● **Extract**
Suspect in Indonesia mosque bombing was inspired by past mass killings, police say
Jakarta police chief Asep Edi Suheri speaks as evidence lies on a table during a press conference at Jakarta police headquarters in Jakarta on Nov 11, 2025, following explosions that occurred at a mosque inside a school complex in the Indonesian capital. (Photo: Reuters/Willy Kurniawan)
JAKARTA: The student suspected of detonating blasts that injured dozens of people at a mosque in Indonesia's capital last week was motivated by vengeance and inspired by attacks carried out by white supremacists and neo-Nazis, police said on Tuesday (Nov 11).
The blasts, which hit a mosque at a school complex in Jakarta's Kelapa Gading area during Friday prayers, left 96 people injured.
Police said on Tuesday that seven homemade explosives had been found by Indonesian authorities in and around the mosque, some of them in Coca-Cola cans.
Some bombs were triggered via remote control and some via fuse, and three did not explode, they said. Police said they also found a toy firearm at the scene with inscriptions, one of which read "vengeance".
Last week, police said the suspect was a 17-year-old student at an adjacent school. Jakarta police chief Asep Edi Suheri did not name the suspect on Tuesday, referring to him as a "child facing the law".
The alleged perpetrator was a lone wolf motivated by vengeance and loneliness, said Mayndra Eka Wardhana, an official at the Indonesian police anti-terror unit.
He said the suspect had been inspired by attacks carried out by neo-Nazi and white supremacist figures and had joined a social media community glorifying grisly violence, but that he did not appear to subscribe to a specific ideology or be part of any militant network.
Police cited the perpetrators of shootings such as the 2019 attack at mosques in Christchurch, New Zealand, and the 1999 shootings at Columbine High School in the United States, as possible inspirations for the blasts.
"That inspired the alleged perpetrator," Mayndra said. "He felt there was no place to share his complaints, neither with his family nor school."
The suspect, who sustained a head injury at the time of the explosions, is recovering after undergoing surgery.

● **Extracted entries**
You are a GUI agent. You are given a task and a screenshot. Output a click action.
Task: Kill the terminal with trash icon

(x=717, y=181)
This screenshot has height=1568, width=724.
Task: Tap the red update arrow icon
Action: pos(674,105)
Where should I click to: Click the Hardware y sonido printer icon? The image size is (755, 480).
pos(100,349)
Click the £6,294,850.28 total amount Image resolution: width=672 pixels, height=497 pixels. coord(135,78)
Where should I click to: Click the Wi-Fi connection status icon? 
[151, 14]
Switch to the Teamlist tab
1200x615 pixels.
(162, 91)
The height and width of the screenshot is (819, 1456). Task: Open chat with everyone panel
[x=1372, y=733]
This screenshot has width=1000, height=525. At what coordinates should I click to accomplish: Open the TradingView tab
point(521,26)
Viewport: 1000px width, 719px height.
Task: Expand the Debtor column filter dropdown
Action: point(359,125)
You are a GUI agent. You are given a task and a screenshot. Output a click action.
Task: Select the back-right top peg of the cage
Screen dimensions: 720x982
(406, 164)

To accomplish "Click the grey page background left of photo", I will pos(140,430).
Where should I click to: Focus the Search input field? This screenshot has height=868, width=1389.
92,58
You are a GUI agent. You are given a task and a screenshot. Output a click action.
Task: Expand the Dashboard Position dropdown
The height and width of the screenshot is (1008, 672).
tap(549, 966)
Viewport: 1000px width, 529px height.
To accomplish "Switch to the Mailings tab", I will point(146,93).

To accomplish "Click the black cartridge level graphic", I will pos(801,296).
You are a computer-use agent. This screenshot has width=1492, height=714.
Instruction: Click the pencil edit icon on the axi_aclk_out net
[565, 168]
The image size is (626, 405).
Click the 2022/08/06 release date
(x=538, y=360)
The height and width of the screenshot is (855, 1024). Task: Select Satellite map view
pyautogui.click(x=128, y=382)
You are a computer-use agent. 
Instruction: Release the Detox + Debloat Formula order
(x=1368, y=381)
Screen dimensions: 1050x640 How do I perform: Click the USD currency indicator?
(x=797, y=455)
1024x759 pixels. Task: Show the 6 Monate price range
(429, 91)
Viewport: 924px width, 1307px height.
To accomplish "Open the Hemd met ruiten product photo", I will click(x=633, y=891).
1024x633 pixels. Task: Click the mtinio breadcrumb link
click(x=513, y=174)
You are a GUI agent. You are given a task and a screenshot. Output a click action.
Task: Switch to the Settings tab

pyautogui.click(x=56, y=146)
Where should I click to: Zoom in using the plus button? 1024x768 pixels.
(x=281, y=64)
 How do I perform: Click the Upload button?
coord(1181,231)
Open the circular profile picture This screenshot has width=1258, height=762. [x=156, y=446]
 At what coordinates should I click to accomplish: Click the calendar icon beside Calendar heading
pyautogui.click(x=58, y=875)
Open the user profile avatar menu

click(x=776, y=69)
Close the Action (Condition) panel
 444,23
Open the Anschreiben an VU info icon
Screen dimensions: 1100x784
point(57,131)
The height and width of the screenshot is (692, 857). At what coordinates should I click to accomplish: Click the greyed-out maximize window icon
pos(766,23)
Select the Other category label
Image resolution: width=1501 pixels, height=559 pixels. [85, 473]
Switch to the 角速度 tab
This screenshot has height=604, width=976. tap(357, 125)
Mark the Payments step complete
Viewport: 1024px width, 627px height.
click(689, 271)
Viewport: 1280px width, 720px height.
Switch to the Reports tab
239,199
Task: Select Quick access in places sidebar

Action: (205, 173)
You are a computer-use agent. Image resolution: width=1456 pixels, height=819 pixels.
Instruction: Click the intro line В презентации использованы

● **Exercise description**
Reproduce the passage of the news report on the Jakarta mosque bombing between "The alleged perpetrator was" and "police anti-terror unit.", inclusive. The records are separate material, apart from the news report.

● **Exercise response**
The alleged perpetrator was a lone wolf motivated by vengeance and loneliness, said Mayndra Eka Wardhana, an official at the Indonesian police anti-terror unit.